**Required work:** In the records below, find the line that contains "Click the nd.gov portal logo" and the line that contains "Given: Select the Apps list icon". Set down exactly those lines and every line between them, and nothing more.

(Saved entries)
════
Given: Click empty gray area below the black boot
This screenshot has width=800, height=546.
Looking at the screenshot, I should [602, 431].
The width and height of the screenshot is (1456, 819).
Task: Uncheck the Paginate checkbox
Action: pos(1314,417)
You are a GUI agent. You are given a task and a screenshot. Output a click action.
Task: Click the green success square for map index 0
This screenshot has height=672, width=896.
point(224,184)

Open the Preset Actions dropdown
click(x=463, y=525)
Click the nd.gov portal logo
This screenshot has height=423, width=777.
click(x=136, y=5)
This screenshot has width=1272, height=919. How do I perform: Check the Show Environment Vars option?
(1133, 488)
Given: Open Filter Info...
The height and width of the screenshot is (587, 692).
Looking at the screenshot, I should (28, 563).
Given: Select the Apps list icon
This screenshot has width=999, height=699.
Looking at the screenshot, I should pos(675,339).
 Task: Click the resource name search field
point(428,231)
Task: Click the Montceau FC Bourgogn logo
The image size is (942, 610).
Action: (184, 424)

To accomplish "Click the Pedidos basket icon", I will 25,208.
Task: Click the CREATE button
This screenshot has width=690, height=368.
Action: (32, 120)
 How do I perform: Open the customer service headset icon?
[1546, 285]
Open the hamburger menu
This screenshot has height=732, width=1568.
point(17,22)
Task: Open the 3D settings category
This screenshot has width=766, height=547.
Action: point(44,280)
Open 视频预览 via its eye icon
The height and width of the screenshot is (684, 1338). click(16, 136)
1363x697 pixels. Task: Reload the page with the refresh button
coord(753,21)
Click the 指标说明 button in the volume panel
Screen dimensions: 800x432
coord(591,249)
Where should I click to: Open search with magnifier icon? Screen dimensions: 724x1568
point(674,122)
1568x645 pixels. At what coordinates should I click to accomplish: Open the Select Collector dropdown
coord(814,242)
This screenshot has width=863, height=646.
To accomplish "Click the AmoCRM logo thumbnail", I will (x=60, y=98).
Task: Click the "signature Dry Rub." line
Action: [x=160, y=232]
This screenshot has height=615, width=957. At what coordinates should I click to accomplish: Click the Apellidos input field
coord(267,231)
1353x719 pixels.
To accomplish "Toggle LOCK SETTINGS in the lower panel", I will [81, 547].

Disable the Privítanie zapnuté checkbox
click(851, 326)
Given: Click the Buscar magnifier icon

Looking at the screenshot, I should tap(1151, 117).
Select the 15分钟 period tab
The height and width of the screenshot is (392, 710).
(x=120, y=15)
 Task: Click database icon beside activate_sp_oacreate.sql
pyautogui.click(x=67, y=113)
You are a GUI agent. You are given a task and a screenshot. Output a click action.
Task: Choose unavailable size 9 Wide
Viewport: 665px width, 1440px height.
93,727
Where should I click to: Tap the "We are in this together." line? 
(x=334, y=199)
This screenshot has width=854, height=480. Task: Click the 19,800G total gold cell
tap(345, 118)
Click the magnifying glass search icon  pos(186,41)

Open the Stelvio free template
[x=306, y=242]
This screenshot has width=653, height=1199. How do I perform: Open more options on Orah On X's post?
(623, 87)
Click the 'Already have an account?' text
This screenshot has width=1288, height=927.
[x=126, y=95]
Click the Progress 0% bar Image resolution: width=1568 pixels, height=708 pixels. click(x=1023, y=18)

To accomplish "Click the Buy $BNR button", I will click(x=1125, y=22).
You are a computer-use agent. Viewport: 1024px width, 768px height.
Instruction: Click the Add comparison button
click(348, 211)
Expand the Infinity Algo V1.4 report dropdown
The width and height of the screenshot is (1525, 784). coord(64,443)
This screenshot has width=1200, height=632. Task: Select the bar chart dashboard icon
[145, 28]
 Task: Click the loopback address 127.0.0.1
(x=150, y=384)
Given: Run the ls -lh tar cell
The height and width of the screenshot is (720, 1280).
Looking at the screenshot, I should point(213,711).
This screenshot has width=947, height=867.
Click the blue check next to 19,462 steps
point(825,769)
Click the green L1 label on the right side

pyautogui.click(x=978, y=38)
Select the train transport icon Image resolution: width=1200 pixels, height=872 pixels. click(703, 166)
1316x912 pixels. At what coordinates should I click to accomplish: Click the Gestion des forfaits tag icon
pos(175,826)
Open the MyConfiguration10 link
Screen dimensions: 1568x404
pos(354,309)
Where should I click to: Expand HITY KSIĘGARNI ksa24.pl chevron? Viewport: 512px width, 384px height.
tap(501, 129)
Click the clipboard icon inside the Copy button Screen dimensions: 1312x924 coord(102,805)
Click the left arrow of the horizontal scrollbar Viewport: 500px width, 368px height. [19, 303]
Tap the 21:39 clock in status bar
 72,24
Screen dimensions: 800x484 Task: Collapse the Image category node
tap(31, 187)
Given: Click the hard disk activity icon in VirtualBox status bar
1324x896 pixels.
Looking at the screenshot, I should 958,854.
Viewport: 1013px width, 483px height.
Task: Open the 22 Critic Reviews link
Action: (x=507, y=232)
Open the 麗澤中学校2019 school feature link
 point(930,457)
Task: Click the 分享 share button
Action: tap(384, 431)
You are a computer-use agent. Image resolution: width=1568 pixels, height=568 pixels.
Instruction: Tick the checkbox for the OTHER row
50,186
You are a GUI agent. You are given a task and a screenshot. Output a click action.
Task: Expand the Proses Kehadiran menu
════
**Exercise solution:**
Click the nd.gov portal logo
This screenshot has height=423, width=777.
click(x=136, y=5)
This screenshot has width=1272, height=919. How do I perform: Check the Show Environment Vars option?
(1133, 488)
Given: Open Filter Info...
The height and width of the screenshot is (587, 692).
Looking at the screenshot, I should (28, 563).
Given: Select the Apps list icon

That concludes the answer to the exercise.